Family, nation and the pursuit of happiness. I learned long ago that the meaning of life was exactly that, Life. No more, no less. Become the best you and try to make this crappy world a little bit better until it is time for you to pass it on to your children.
Chaos is the norm, Order is man's struggle against to it. Our ancestors could have bowed their heads in submission against a world that wanted them dead, but they didn't. Each generation fought for something, how are we any different? We are children of life's winners, offspring of the victors over a cold and seemingly uncaring world. For us to despair is to disgrace our ancestors. We who have access to more information and opportunity than any generation that came before.
The end goal of all labour is to instil Order in our surroundings that we may enjoy the fruits of our labours. Sadly people are easily sated with good and will feel restless if they feel they have accomplished all they can. The only way to avoid that feeling is to constantly work for something.
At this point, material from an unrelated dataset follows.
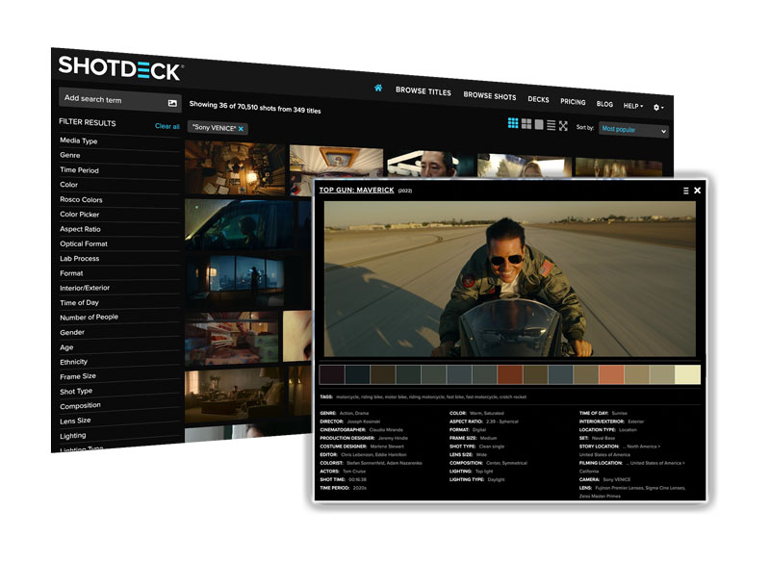The width and height of the screenshot is (770, 562).
Task: Open the PRICING page
Action: pos(572,100)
I choose to work for family and country, because both of those require constant care, like maintaining a beautiful garden. That is my purpose and conviction at least.

What about those who lack a purpose? And doesn't want to just fill in that void with something that does not matter to them.

I used to be motivated by feeling like everyone thought very little of me and I wanted to prove them wrong.

After a few years of hard work I finally "made it" and was doing better than all those people. But I also realized that they don't think about me at all.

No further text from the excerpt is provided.